[Begin THE DATA]
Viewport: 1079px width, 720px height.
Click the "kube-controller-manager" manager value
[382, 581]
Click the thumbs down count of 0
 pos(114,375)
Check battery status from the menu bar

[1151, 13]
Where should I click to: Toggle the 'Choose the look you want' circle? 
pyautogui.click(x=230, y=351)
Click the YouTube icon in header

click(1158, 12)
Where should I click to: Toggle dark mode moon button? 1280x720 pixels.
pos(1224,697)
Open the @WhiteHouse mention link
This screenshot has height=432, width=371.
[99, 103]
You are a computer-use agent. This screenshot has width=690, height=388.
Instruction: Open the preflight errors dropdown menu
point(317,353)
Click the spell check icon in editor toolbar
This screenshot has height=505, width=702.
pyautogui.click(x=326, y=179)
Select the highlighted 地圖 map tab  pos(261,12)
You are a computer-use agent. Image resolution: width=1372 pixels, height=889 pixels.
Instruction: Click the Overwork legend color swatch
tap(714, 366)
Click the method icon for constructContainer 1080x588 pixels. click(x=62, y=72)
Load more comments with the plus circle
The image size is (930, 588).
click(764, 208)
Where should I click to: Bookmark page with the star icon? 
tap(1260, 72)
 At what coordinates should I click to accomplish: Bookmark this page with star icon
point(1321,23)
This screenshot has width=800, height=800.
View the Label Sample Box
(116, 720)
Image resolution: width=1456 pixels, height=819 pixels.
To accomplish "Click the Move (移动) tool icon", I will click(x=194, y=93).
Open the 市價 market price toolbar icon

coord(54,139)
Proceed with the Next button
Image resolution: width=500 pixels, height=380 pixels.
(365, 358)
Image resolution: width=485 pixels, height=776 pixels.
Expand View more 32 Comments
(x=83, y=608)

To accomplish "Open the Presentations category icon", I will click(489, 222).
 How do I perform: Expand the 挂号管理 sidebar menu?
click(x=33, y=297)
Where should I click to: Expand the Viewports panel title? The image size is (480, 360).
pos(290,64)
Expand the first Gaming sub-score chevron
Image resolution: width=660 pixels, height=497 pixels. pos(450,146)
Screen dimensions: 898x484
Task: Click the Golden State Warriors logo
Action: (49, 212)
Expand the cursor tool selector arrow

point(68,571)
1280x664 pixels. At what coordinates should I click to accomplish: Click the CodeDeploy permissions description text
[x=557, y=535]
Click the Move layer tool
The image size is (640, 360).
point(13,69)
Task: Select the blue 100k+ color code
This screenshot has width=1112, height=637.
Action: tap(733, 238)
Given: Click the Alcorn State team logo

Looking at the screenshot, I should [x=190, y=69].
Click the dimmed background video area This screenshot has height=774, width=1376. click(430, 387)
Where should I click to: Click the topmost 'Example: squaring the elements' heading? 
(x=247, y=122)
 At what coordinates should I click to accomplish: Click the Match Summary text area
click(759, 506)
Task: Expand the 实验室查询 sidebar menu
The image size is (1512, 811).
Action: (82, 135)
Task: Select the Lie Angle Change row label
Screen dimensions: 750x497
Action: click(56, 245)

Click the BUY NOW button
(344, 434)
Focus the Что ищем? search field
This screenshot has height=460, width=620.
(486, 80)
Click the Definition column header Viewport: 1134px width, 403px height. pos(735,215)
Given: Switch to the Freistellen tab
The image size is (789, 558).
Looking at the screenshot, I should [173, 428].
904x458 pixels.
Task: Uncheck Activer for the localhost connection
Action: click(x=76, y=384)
[End THE DATA]
- TO BE DONE
Copy out all of the items above word for word.

- WRITTEN ANSWER
Viewport: 1079px width, 720px height.
Click the "kube-controller-manager" manager value
[382, 581]
Click the thumbs down count of 0
 pos(114,375)
Check battery status from the menu bar

[1151, 13]
Where should I click to: Toggle the 'Choose the look you want' circle? 
pyautogui.click(x=230, y=351)
Click the YouTube icon in header

click(1158, 12)
Where should I click to: Toggle dark mode moon button? 1280x720 pixels.
pos(1224,697)
Open the @WhiteHouse mention link
This screenshot has height=432, width=371.
[99, 103]
You are a computer-use agent. This screenshot has width=690, height=388.
Instruction: Open the preflight errors dropdown menu
point(317,353)
Click the spell check icon in editor toolbar
This screenshot has height=505, width=702.
pyautogui.click(x=326, y=179)
Select the highlighted 地圖 map tab  pos(261,12)
You are a computer-use agent. Image resolution: width=1372 pixels, height=889 pixels.
Instruction: Click the Overwork legend color swatch
tap(714, 366)
Click the method icon for constructContainer 1080x588 pixels. click(x=62, y=72)
Load more comments with the plus circle
The image size is (930, 588).
click(764, 208)
Where should I click to: Bookmark page with the star icon? 
tap(1260, 72)
 At what coordinates should I click to accomplish: Bookmark this page with star icon
point(1321,23)
This screenshot has width=800, height=800.
View the Label Sample Box
(116, 720)
Image resolution: width=1456 pixels, height=819 pixels.
To accomplish "Click the Move (移动) tool icon", I will click(x=194, y=93).
Open the 市價 market price toolbar icon

coord(54,139)
Proceed with the Next button
Image resolution: width=500 pixels, height=380 pixels.
(365, 358)
Image resolution: width=485 pixels, height=776 pixels.
Expand View more 32 Comments
(x=83, y=608)

To accomplish "Open the Presentations category icon", I will click(489, 222).
 How do I perform: Expand the 挂号管理 sidebar menu?
click(x=33, y=297)
Where should I click to: Expand the Viewports panel title? The image size is (480, 360).
pos(290,64)
Expand the first Gaming sub-score chevron
Image resolution: width=660 pixels, height=497 pixels. pos(450,146)
Screen dimensions: 898x484
Task: Click the Golden State Warriors logo
Action: (49, 212)
Expand the cursor tool selector arrow

point(68,571)
1280x664 pixels. At what coordinates should I click to accomplish: Click the CodeDeploy permissions description text
[x=557, y=535]
Click the Move layer tool
The image size is (640, 360).
point(13,69)
Task: Select the blue 100k+ color code
This screenshot has width=1112, height=637.
Action: tap(733, 238)
Given: Click the Alcorn State team logo

Looking at the screenshot, I should [x=190, y=69].
Click the dimmed background video area This screenshot has height=774, width=1376. click(430, 387)
Where should I click to: Click the topmost 'Example: squaring the elements' heading? 
(x=247, y=122)
 At what coordinates should I click to accomplish: Click the Match Summary text area
click(759, 506)
Task: Expand the 实验室查询 sidebar menu
The image size is (1512, 811).
Action: (82, 135)
Task: Select the Lie Angle Change row label
Screen dimensions: 750x497
Action: click(56, 245)

Click the BUY NOW button
(344, 434)
Focus the Что ищем? search field
This screenshot has height=460, width=620.
(486, 80)
Click the Definition column header Viewport: 1134px width, 403px height. pos(735,215)
Given: Switch to the Freistellen tab
The image size is (789, 558).
Looking at the screenshot, I should [173, 428].
904x458 pixels.
Task: Uncheck Activer for the localhost connection
Action: click(x=76, y=384)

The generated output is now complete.